+++ Excerpt to read

# Married or Single



## shydirtbikeguy (Jan 8, 2004)

Just wondering how many are married in here. I've been married for 2 years now. Never thought I would be. It's hard for my wife to understand my SA. I have a 2 year old daughter as well. I really don't want her to grow up with SA. I know it can be a learned behavior. Anyways it worries me.


----------



## copper (Nov 10, 2003)

Always have been single and probably will be the rest of my life. I can't hardly take care of myself let alone someone else.


----------



## mousam (Dec 5, 2008)

:blank Single. I wonder if I will be married one day. I'd like to be.


----------



## SadRosesAreBeautiful (May 15, 2008)

mousam said:


> :blank Single. I wonder if I will be married one day. I'd like to be.


_*dittos

Alone forever? I hope not.*_


----------



## 2Talkative (Nov 1, 2007)

Single, and have been for all my life. I refuse to give up hope that I will meet a good girl and get married one day.


----------



## LostinReverie (Mar 18, 2007)

Single. Always have been, always will be. Just do your best with your little girl, that's all you can do.


----------



## Drella (Dec 4, 2004)

I'm single.


----------



## shyvr6 (Feb 18, 2008)

Single. Anyone want to hook up, lol?


----------



## nightrain (Nov 17, 2008)

I'm single.


----------



## Toad Licker (Nov 2, 2007)

Single (divorced), have been for a long time and I don't see it changing anytime soon.


----------



## ANCIENT (Aug 9, 2005)




----------



## Neptunus (Oct 29, 2007)

Marriage? BF? Heh, I'm SOL!


----------



## Noca (Jun 24, 2005)

Single for life


----------



## estse (Nov 18, 2003)

Unacceptable


----------



## Just Lurking (Feb 8, 2007)

Single


----------



## FairleighCalm (May 20, 2007)

*I'm "swing-le". And you KNOW what that implies. It's got the word "swing" in it. It means I get down. I boogie. Did I mention that someone at work told me I was a great "catch" the other day? Maybe she was talking about lunch and said "catch of the day"...:con*


----------



## solasum (Nov 17, 2008)

"Solitary as an oyster." But if I met someone somewhat similar to me, I'd want to be married. I'd probably even date a woman if our personalities were similar.


----------



## millenniumman75 (Feb 4, 2005)

My goal for 2009 is to go on my first date ever.
I have been told I am handsome and funny and pleasant to be around.
I have been facing significant fears in my life in the last two years (dad passed away 1/22/07). I have come a LONG way, and I just want to be strong enough to handle rejection of the dating part soon.

My goal first is to make friends. LOTS of friends, with some in the BEST FRIEND category.

Part of this is to overcome the nasty mindset that people are intentionally trying to hurt me. I just need to use discernment.


----------



## FairleighCalm (May 20, 2007)

slurpazillia said:


> yes youre a great catch for someone else. just thought id tell you that as a way to put a barrier between us and as a nice way to let you know im not interested...ok bud?
> 
> youre going to make someone a good husband/wife someday.
> lets just be friends.
> ...


*Ooh, thanks for putting me in "my place" HAHA. Hey, wanna go out sometime? I've heard Ima great catch. Yeah, that's a big rumor goin' round. :lol*


----------



## hyacinth_dragon (Dec 28, 2008)

++++++

**Written tasks:**
1. In the forum thread about being married or single, give the passage starting with "## solasum (Nov" and going on through "dating part soon.", swapping "oyster" for "clam".
2. In the forum thread about being married or single, how long has shydirtbikeguy been married?
3. Write the next part of the forum thread about being married or single, picking up right after its final line.
The material has no connection to this thread.

+++ Dataset records

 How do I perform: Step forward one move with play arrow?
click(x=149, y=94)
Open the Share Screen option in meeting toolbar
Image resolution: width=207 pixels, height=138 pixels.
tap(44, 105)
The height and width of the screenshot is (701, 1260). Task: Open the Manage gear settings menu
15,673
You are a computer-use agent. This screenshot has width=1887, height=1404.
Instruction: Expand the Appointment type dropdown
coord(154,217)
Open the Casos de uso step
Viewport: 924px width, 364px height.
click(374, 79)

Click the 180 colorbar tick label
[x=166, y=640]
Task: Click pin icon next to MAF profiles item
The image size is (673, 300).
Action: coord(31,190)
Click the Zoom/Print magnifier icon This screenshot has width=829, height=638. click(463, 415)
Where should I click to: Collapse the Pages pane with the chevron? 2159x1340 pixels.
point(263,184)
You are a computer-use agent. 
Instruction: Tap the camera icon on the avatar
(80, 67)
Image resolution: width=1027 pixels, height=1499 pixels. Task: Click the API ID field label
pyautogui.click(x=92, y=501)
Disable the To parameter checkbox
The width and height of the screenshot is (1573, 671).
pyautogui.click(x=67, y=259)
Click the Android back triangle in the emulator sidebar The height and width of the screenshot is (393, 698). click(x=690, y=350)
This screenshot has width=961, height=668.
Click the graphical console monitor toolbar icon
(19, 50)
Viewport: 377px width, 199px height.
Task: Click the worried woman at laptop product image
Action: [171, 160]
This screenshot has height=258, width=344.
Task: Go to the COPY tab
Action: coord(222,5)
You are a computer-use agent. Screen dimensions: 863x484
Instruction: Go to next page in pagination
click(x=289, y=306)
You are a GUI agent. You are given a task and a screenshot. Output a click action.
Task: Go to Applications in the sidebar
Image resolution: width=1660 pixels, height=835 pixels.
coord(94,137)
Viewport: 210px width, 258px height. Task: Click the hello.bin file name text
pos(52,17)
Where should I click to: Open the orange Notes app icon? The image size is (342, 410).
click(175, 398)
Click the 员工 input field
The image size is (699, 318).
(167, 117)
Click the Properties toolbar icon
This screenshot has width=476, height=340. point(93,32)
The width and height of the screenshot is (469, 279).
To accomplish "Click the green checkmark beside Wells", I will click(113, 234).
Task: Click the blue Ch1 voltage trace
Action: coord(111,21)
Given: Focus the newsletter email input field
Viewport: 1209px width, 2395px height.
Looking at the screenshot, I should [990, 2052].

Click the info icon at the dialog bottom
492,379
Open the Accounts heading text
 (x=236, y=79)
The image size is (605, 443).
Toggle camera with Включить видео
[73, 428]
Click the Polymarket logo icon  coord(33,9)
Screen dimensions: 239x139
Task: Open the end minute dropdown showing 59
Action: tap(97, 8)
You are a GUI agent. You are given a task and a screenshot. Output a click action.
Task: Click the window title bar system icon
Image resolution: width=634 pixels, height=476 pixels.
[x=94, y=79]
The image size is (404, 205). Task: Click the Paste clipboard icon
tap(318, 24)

++++++

**Per-task answers:**
1.
## solasum (Nov 17, 2008)

"Solitary as an clam." But if I met someone somewhat similar to me, I'd want to be married. I'd probably even date a woman if our personalities were similar.


----------



## millenniumman75 (Feb 4, 2005)

My goal for 2009 is to go on my first date ever.
I have been told I am handsome and funny and pleasant to be around.
I have been facing significant fears in my life in the last two years (dad passed away 1/22/07). I have come a LONG way, and I just want to be strong enough to handle rejection of the dating part soon.

2. Two years.

3.
millenniumman75 said:


> My goal for 2009 is to go on my first date ever.
> I have been told I am handsome and funny and pleasant to be around.
> I have been facing significant fears in my life in the last two years (dad passed away 1/22/07). I have come a LONG way, and I just want to be strong enough to handle rejection of the dating part soon.
> 
> ...


Someone told you that you were handsome, funny and pleasant to be around? Is that a person offline? If so, if its a woman not related to you and she's single and within your age group, I think someone is already interested! Good luck


----------



## Amocholes (Nov 5, 2003)

You people do realize that this poll is going to be skewed. While SA may be a factor in it's results, age is another large factor. The majority of our members are in their late teens to early 20s. A lot of people don't even start thinking about marriage until their mid to late 20s.


----------



## WineKitty (Nov 26, 2004)

Amocholes said:


> You people do realize that this poll is going to be skewed. While SA may be a factor in it's results, age is another large factor. The majority of our members are in their late teens to early 20s. A lot of people don't even start thinking about marriage until their mid to late 20s.


:agree

I am married, and this is my second marriage. I have a pretty good relationship and feel very lucky.


----------



## Hot Chocolate (Sep 29, 2008)

Single. Not really looking forward to becoming attached.


----------



## hyacinth_dragon (Dec 28, 2008)

Single. I want a circle of friends before I contemplate a relationship.


----------



## slyfox (Nov 18, 2007)

I'm single and still haven't been on a date. I doubt I'll ever be married


----------



## SilentLoner (Jan 30, 2006)

Single. I'd like to be married one day though.


----------



## seanybhoy (Mar 2, 2008)

Meh !


----------



## rocknroll (Nov 11, 2003)

I'm married, but it wasn't till I was 33. A weird ad popped up before I posted this, asking "bored" married people if they'd like to meet singles. Uh, no, I think not.


----------



## njodis (Nov 8, 2006)

Single for life, I'd say. Aliens tend to have a hard time in the dating scene in this day of age.


----------



## Eraserhead (Sep 23, 2006)

Single. I have no interest in ever getting married.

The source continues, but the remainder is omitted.